Part of this sort of thinking and responding is encouraged by those who suggest that you can define eternal truth and reality however you want. If it seems real and valid to you, it is. If it doesn’t, it isn’t. As long as you believe it, that is enough. Sort of like Disney’s “all you need to do is believe” line from Peter Pan.
Curious, isn’t it, how we easily accept that this works for spiritual reality, but quickly agree it doesn’t work for pretty much any other part of life.
I tried to tell the cop in Smith Falls that I believed there was no stop sign. He smiled. But I still got a ticket. I tried to believe, really believe, that the grass wasn’t growing last week. Still had to cut it. I tried to believe that it was only Tuesday and I had LOTS of time before my blog would get published. Alas, it is very much Thursday afternoon.
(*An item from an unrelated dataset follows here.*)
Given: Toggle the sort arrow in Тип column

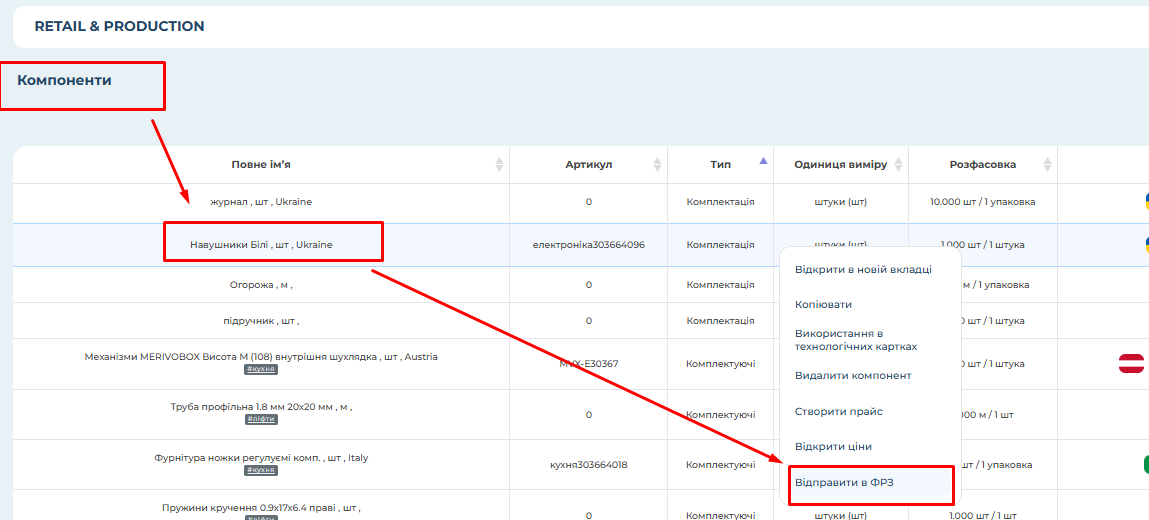Looking at the screenshot, I should 763,162.
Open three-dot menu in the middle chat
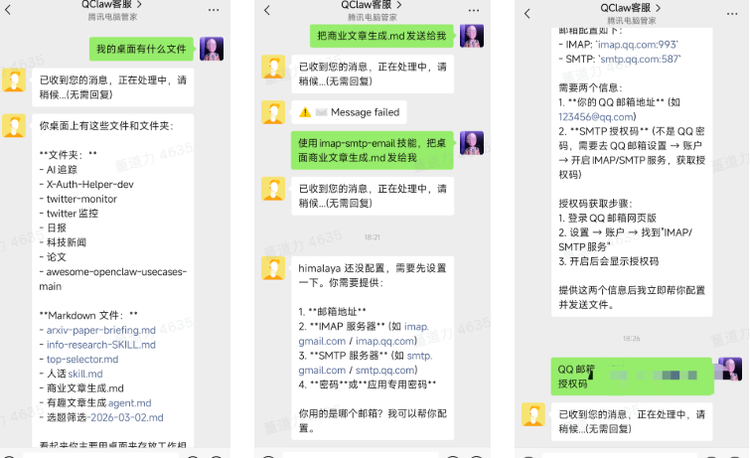This screenshot has height=458, width=750. coord(474,10)
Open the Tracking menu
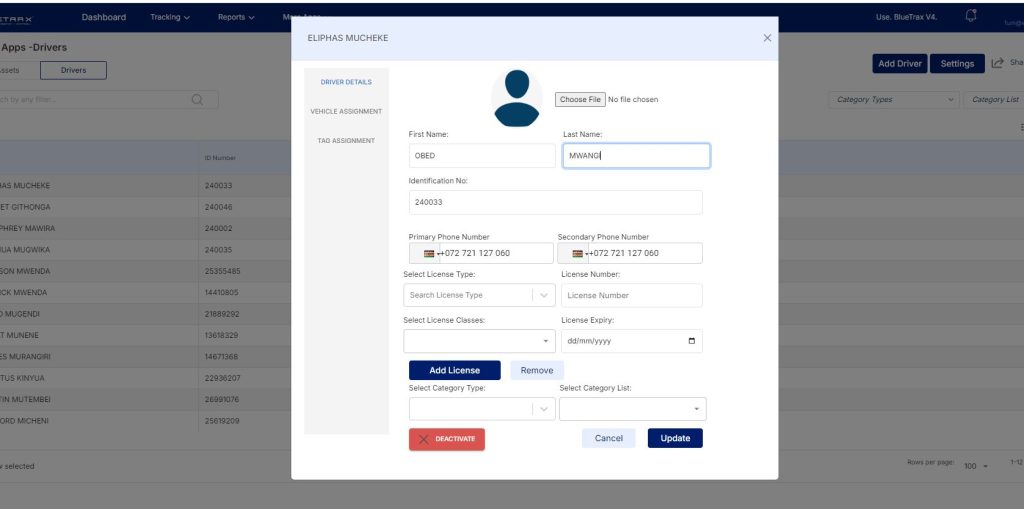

Just because I find something in the character or actions of God offensive, doesn’t mean I can just dream up some alternative reality. Maybe instead of having to “rewrite” God, what I need to be doing is rewrite my expectations of God, or rewrite how I behave in life before God, or the like. Maybe the fact that I encounter something about God that offends me is more a sign that God is real and needs to be taken seriously, than that I need to go off and come up with some sort of spiritual belief that keeps me comfortable.
Dr. Tim Keller, pastor at Redeemer Presbyterian Church, suggests the following as a warning if we find this sort of line dancing in our head…
“Now, what happens if you eliminate anything from the Bible that offends your sensibility and crosses your will? If you pick and choose what you want to believe and reject the rest, how will you ever have a God who can contradict you? You won’t! You’ll have…a God, essentially, of your own making, and not a God with whom you can have a relationship and genuine interaction. Only if your God can say things that outrage you and make you struggle (as in a real friendship or marriage!) will you know that you have gotten hold of a real God and not a figment of your imagination…To stay away from Christianity because part of the Bible’s teaching is offensive to you assumes that if there is a God he wouldn’t have any views that upset you. Does that belief make sense?”
― Timothy Keller, The Reason for God: Belief in an Age of Skepticism
Jesus, for one, had no trouble offending all sorts of people. Writing off, or walking away from what he says, though, would be a huge mistake. It needs to be wrestled with.